Suddenly the first silhouette turned on the second. The voice rose to a shrill whine punctuated with the crashing sound of metal utensils scattering on the floor. The first form had the second by the neck, squeezing the strength out of its legs, beating it into submission with its fists whenever it broke free. The attacker pivoted, plunged the weakening shape into the tub with a sploosh I heard but never saw. I counted every second of the eternity that followed while the shape held its victim down with all its might. Then the drain fell silent; the first silhouette wilted like a miserable flower, then vanished. The tub drain released a long sob.

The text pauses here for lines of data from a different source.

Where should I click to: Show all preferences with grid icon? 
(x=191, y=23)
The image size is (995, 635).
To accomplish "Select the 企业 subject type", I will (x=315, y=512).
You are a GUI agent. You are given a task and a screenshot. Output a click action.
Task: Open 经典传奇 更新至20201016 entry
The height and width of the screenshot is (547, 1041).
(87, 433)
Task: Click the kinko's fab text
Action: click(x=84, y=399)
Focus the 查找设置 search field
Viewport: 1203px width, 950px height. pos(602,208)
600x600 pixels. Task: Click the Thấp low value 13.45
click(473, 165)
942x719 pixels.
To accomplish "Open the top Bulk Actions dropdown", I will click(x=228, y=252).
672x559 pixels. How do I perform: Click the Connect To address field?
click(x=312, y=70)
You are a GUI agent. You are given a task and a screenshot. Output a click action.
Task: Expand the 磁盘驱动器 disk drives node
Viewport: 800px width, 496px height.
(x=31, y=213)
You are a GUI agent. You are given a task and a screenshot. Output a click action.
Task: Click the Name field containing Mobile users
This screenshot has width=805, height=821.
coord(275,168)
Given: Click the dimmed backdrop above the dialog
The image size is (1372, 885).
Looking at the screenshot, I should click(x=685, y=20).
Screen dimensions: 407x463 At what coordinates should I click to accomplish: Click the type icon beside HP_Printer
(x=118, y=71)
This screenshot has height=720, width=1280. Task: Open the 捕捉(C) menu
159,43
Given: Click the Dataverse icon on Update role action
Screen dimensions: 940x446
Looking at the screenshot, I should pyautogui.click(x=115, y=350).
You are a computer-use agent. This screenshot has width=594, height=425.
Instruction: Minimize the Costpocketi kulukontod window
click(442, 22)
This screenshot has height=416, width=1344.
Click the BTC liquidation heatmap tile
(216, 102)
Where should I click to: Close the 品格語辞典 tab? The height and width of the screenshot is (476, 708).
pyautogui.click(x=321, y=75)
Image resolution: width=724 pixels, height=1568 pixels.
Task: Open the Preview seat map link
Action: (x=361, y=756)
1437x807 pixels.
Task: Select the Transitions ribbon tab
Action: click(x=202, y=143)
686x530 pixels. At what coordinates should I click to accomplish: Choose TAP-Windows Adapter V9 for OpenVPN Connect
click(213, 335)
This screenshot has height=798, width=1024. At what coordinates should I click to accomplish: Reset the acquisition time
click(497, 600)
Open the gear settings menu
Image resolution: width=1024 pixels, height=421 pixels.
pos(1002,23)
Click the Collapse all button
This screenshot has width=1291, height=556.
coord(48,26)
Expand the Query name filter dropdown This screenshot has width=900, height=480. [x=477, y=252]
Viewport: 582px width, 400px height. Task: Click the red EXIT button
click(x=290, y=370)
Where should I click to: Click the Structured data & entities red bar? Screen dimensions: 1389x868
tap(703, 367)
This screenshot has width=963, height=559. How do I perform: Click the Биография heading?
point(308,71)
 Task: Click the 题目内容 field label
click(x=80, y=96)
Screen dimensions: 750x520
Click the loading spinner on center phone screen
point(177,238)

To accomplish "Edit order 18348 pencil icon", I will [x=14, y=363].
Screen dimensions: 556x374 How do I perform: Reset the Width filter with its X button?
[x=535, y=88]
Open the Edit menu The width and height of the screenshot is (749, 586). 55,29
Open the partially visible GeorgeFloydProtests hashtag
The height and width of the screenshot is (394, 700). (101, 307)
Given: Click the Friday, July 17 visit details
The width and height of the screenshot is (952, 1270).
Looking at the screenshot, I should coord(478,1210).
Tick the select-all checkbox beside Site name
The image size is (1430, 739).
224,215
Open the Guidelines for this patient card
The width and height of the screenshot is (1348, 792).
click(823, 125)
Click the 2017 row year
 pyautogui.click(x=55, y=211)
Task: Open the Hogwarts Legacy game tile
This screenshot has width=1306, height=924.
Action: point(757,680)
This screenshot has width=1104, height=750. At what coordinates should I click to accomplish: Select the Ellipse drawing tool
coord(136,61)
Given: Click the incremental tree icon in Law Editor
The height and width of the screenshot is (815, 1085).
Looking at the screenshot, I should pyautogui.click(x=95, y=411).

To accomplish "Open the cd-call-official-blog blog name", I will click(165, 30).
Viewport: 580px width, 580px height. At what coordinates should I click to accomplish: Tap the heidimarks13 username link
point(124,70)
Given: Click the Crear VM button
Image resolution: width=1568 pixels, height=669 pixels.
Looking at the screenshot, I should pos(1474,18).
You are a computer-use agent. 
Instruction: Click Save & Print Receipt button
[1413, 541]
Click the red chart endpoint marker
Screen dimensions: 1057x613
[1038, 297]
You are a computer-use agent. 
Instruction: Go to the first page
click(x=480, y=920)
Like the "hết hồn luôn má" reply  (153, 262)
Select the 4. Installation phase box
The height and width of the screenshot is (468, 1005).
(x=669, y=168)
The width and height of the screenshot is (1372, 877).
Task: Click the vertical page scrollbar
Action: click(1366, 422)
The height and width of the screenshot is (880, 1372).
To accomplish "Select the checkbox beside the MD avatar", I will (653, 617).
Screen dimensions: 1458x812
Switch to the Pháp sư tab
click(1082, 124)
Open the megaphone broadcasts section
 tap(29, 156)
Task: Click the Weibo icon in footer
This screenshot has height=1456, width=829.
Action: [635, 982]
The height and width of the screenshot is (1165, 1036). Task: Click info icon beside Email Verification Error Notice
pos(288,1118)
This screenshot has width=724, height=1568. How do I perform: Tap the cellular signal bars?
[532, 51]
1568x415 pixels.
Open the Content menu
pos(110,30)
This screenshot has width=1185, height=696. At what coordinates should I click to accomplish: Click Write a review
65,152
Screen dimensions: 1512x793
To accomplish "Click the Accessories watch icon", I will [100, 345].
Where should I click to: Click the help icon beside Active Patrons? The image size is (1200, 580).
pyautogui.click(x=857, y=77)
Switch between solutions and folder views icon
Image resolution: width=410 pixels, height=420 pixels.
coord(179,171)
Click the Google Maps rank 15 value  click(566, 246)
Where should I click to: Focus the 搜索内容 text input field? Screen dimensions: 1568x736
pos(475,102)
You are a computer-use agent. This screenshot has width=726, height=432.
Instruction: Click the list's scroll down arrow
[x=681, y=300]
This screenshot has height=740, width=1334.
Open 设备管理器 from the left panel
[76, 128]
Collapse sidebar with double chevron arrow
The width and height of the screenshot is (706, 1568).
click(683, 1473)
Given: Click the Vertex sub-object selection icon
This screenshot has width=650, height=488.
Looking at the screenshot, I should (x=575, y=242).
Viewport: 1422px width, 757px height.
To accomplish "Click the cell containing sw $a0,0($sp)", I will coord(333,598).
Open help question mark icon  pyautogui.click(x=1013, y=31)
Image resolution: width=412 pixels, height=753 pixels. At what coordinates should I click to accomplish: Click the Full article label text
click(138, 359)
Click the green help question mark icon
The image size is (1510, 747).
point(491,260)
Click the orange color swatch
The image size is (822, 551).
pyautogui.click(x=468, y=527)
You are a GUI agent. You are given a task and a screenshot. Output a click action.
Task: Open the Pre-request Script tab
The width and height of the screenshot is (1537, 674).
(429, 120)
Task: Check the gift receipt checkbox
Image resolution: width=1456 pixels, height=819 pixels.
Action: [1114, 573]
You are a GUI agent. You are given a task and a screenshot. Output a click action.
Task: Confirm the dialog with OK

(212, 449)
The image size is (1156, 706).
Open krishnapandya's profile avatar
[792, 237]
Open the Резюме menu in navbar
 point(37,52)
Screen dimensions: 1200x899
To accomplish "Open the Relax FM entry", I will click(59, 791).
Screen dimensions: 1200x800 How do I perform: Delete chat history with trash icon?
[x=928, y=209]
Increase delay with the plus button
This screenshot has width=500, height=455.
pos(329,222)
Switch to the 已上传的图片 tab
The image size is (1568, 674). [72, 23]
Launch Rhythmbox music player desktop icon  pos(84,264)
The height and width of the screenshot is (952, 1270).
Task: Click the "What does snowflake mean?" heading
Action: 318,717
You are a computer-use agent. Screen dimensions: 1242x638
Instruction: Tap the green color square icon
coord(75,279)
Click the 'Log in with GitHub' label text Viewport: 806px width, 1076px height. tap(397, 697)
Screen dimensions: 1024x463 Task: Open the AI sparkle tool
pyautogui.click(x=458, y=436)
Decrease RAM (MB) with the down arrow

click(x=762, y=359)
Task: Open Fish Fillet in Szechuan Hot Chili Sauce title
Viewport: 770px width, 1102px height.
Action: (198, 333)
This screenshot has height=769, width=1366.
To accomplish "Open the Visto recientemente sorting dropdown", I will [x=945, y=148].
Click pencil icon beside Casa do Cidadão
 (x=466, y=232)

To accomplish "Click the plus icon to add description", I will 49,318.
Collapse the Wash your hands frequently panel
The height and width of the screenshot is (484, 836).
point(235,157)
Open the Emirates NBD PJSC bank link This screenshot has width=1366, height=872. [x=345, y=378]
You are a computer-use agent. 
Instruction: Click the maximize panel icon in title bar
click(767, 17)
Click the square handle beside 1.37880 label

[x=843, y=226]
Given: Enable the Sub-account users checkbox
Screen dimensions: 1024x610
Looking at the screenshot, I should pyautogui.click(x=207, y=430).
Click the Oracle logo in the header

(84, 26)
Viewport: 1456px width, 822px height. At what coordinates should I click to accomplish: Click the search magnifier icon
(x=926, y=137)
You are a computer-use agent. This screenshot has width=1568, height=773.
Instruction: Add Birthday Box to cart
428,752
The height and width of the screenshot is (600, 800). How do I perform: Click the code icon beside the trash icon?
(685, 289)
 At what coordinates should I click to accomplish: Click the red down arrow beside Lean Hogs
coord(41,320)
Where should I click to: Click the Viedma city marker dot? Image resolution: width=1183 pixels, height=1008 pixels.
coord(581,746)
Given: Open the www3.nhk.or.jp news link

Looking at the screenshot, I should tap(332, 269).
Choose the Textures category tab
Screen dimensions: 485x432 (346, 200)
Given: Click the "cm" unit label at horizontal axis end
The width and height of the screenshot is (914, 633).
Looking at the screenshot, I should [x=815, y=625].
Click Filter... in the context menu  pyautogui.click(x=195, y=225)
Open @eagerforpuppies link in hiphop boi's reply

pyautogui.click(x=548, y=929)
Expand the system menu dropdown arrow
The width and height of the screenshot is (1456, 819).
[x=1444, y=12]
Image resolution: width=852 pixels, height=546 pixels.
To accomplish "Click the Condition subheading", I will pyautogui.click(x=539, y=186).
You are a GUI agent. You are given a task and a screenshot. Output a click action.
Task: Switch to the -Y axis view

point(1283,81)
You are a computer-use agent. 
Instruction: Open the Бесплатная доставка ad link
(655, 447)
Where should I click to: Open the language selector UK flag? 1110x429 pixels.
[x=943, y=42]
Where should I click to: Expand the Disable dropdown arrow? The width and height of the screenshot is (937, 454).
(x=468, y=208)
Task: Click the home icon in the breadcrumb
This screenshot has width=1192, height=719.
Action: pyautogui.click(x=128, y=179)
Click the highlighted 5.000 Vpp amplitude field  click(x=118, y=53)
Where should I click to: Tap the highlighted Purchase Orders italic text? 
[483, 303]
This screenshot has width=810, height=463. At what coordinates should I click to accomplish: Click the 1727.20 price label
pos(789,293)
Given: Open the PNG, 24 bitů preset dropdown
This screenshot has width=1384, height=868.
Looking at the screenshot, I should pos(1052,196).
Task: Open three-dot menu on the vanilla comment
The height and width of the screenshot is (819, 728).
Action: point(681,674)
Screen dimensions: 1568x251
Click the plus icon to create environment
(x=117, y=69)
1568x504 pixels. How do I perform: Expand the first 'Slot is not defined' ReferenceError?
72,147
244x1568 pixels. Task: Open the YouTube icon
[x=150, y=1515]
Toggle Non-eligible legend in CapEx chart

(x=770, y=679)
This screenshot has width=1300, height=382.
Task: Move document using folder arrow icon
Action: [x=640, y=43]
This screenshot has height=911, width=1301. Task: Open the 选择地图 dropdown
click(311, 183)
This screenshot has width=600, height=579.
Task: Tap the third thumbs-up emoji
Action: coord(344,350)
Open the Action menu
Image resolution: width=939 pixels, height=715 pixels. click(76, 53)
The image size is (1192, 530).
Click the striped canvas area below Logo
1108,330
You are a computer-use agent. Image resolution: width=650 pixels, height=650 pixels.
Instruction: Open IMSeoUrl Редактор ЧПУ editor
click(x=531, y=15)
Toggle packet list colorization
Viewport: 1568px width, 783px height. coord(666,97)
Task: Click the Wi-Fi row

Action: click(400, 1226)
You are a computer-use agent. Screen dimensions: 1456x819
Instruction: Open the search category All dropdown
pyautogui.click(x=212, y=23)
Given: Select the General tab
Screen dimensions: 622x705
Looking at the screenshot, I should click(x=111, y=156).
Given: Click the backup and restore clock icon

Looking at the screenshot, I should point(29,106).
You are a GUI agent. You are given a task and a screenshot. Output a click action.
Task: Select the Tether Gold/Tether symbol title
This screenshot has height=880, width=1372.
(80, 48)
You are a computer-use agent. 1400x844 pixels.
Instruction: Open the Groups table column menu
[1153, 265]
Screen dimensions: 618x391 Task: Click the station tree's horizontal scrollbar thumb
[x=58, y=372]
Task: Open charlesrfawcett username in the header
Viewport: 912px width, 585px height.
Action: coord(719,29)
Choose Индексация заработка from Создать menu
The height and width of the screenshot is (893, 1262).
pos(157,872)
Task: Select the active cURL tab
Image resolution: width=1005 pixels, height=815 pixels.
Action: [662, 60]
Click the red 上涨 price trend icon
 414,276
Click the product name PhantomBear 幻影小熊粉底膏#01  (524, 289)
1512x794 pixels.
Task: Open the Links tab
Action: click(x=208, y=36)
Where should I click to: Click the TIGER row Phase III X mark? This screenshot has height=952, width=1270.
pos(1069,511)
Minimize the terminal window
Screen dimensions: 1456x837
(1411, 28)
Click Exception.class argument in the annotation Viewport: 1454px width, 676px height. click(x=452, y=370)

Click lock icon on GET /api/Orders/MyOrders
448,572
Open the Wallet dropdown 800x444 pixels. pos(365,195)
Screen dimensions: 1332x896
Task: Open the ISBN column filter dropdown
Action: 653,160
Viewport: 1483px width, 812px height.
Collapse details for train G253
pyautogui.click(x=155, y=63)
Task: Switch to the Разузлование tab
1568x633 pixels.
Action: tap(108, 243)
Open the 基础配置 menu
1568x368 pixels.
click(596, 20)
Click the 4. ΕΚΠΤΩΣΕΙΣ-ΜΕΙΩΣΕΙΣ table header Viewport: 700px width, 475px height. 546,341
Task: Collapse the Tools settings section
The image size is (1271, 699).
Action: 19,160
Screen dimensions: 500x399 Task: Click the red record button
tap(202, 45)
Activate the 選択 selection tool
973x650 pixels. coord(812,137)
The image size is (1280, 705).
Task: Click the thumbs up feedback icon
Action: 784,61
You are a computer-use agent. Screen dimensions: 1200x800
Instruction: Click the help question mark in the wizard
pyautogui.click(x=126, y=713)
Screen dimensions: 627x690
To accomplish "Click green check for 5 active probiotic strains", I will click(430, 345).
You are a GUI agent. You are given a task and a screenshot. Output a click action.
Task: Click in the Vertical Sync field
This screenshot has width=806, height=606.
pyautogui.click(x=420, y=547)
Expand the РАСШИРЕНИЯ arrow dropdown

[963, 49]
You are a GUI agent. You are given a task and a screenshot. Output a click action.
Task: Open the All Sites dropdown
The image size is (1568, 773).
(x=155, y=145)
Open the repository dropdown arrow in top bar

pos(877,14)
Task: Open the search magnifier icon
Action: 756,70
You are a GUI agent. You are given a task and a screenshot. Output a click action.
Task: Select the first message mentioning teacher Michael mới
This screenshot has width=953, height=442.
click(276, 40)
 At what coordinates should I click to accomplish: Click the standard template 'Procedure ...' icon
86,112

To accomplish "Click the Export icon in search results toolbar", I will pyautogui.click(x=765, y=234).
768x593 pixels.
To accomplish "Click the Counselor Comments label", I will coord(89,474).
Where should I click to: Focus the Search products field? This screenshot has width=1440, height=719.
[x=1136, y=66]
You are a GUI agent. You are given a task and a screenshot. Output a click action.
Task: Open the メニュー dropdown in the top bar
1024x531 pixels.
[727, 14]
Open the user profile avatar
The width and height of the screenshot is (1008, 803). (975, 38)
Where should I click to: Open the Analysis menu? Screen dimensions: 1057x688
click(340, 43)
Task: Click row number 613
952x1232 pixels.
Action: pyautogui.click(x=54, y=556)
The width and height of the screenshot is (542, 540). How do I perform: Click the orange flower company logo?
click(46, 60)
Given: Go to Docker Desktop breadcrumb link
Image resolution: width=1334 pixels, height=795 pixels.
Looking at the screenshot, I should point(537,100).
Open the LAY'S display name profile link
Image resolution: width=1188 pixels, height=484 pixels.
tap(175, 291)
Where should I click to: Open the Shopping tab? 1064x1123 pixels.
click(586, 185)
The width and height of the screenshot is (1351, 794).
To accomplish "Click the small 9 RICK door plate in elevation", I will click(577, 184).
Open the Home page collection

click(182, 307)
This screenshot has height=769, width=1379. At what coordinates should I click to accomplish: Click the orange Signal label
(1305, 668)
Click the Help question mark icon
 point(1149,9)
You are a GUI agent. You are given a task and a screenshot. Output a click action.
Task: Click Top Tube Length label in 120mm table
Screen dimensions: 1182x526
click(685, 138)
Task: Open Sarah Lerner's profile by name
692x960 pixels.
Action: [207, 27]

All was still again. I stood unmoving, listening sharply like a soldier in the jungles of ‘Nam. I thought of dashing to the door and coaxing it open with brute force. The stench, as if in reply, swarmed me like angry bees and almost knocked me off my feet.

A nightmare broke the sludge surface. A hand, its peeling flesh stained black with mold and filth, reached out and latched onto the edge of the washtub. A head wrapped in snakes of black hair emerged, then a set of mildew-eaten shoulders.

I’d seen enough. I scrambled for the door and assaulted it with my boot. It rattled in its frame but refused to give.

Splashing of the nightmare climbing out of the tub drove me into panic. I throttled the door, keeping my eyes fixed on the doorknob. I would not look at it, no matter how much my instincts begged. I would not look at it like Jenny had. I would not suffer the same mental shock with that lurching horror inching nearer every second. The stench strangled all the breath from my throat and my vision began to fail me.

Dripping ice cubes touched the nape of my neck.

The door surrendered.
*
I don’t remember leaving the house. My memory is nothing but fog for several pages; then I’m waking up in the home of Eric’s brother, Gary. He says I showed up on his doorstep pale and exhausted and collapsed in a faint right in the doorway. When I came to he offered me a glass of bourbon, which I gladly traded for Jenny’s ring. Didn’t say a word except that I’d been to the house and found the damn thing.

I think I was on my second glass when Tricia sat beside me and put a cold spread of ointment to my neck. I asked what it was for and she described in great detail a grossly neglected fungal infection. My head still swimming from the things I saw in Chapelgate Manor — teetering toward writing it all off as a terrible dream — I sauntered into the bathroom to see for myself.


Three unsightly welts had formed at the nape, each one raw and inflamed as if it had gone untreated for days. And as you can see for yourself, each took the hideous shape of a human finger.

I took one look, thought of the cat, and threw up in the sink.